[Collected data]
━━━

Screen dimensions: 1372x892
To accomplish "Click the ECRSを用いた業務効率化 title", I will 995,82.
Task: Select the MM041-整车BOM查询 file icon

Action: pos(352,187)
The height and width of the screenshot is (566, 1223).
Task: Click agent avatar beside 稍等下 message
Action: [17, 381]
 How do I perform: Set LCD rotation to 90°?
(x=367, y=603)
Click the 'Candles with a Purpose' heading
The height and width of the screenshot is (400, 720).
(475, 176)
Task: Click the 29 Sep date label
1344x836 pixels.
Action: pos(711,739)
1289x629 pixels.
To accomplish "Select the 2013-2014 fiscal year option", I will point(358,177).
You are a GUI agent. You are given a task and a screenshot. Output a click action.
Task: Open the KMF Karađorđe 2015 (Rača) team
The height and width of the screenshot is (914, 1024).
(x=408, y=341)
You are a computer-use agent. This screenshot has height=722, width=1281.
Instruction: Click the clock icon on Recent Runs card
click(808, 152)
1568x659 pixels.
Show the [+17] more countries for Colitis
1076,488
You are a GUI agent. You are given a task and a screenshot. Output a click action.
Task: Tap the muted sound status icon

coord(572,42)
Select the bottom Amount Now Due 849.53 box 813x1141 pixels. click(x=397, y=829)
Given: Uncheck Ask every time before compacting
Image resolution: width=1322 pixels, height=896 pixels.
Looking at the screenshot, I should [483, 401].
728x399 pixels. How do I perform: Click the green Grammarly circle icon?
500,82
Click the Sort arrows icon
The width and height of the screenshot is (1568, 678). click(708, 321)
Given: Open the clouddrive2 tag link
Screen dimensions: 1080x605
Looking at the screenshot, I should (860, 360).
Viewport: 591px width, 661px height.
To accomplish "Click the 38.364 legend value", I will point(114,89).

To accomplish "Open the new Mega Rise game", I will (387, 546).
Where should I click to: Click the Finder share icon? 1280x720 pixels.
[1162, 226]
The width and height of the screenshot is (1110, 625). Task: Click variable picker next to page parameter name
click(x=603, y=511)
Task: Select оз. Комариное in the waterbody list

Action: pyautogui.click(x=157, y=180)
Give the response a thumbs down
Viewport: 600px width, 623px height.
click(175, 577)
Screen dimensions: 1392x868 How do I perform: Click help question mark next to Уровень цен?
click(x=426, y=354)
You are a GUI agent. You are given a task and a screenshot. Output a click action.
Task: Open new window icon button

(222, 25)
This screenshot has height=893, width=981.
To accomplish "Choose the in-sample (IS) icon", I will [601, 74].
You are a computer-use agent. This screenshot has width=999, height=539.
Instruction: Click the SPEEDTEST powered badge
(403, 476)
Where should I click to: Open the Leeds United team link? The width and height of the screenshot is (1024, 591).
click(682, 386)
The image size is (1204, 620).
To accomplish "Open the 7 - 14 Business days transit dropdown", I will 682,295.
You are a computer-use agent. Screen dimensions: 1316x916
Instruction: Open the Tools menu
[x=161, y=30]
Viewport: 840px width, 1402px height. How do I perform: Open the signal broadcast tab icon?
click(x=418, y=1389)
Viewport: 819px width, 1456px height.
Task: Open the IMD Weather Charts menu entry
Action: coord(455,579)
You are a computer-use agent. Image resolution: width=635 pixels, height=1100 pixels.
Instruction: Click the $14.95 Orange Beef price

━━━

Description of the task:
The records need to be reproduced in their entirety, word for word.

Written response:
Screen dimensions: 1372x892
To accomplish "Click the ECRSを用いた業務効率化 title", I will 995,82.
Task: Select the MM041-整车BOM查询 file icon

Action: pos(352,187)
The height and width of the screenshot is (566, 1223).
Task: Click agent avatar beside 稍等下 message
Action: [17, 381]
 How do I perform: Set LCD rotation to 90°?
(x=367, y=603)
Click the 'Candles with a Purpose' heading
The height and width of the screenshot is (400, 720).
(475, 176)
Task: Click the 29 Sep date label
1344x836 pixels.
Action: pos(711,739)
1289x629 pixels.
To accomplish "Select the 2013-2014 fiscal year option", I will point(358,177).
You are a GUI agent. You are given a task and a screenshot. Output a click action.
Task: Open the KMF Karađorđe 2015 (Rača) team
The height and width of the screenshot is (914, 1024).
(x=408, y=341)
You are a computer-use agent. This screenshot has height=722, width=1281.
Instruction: Click the clock icon on Recent Runs card
click(808, 152)
1568x659 pixels.
Show the [+17] more countries for Colitis
1076,488
You are a GUI agent. You are given a task and a screenshot. Output a click action.
Task: Tap the muted sound status icon

coord(572,42)
Select the bottom Amount Now Due 849.53 box 813x1141 pixels. click(x=397, y=829)
Given: Uncheck Ask every time before compacting
Image resolution: width=1322 pixels, height=896 pixels.
Looking at the screenshot, I should [483, 401].
728x399 pixels. How do I perform: Click the green Grammarly circle icon?
500,82
Click the Sort arrows icon
The width and height of the screenshot is (1568, 678). click(708, 321)
Given: Open the clouddrive2 tag link
Screen dimensions: 1080x605
Looking at the screenshot, I should (860, 360).
Viewport: 591px width, 661px height.
To accomplish "Click the 38.364 legend value", I will point(114,89).

To accomplish "Open the new Mega Rise game", I will (387, 546).
Where should I click to: Click the Finder share icon? 1280x720 pixels.
[1162, 226]
The width and height of the screenshot is (1110, 625). Task: Click variable picker next to page parameter name
click(x=603, y=511)
Task: Select оз. Комариное in the waterbody list

Action: pyautogui.click(x=157, y=180)
Give the response a thumbs down
Viewport: 600px width, 623px height.
click(175, 577)
Screen dimensions: 1392x868 How do I perform: Click help question mark next to Уровень цен?
click(x=426, y=354)
You are a GUI agent. You are given a task and a screenshot. Output a click action.
Task: Open new window icon button

(222, 25)
This screenshot has height=893, width=981.
To accomplish "Choose the in-sample (IS) icon", I will [601, 74].
You are a computer-use agent. This screenshot has width=999, height=539.
Instruction: Click the SPEEDTEST powered badge
(403, 476)
Where should I click to: Open the Leeds United team link? The width and height of the screenshot is (1024, 591).
click(682, 386)
The image size is (1204, 620).
To accomplish "Open the 7 - 14 Business days transit dropdown", I will 682,295.
You are a computer-use agent. Screen dimensions: 1316x916
Instruction: Open the Tools menu
[x=161, y=30]
Viewport: 840px width, 1402px height. How do I perform: Open the signal broadcast tab icon?
click(x=418, y=1389)
Viewport: 819px width, 1456px height.
Task: Open the IMD Weather Charts menu entry
Action: coord(455,579)
You are a computer-use agent. Image resolution: width=635 pixels, height=1100 pixels.
Instruction: Click the $14.95 Orange Beef price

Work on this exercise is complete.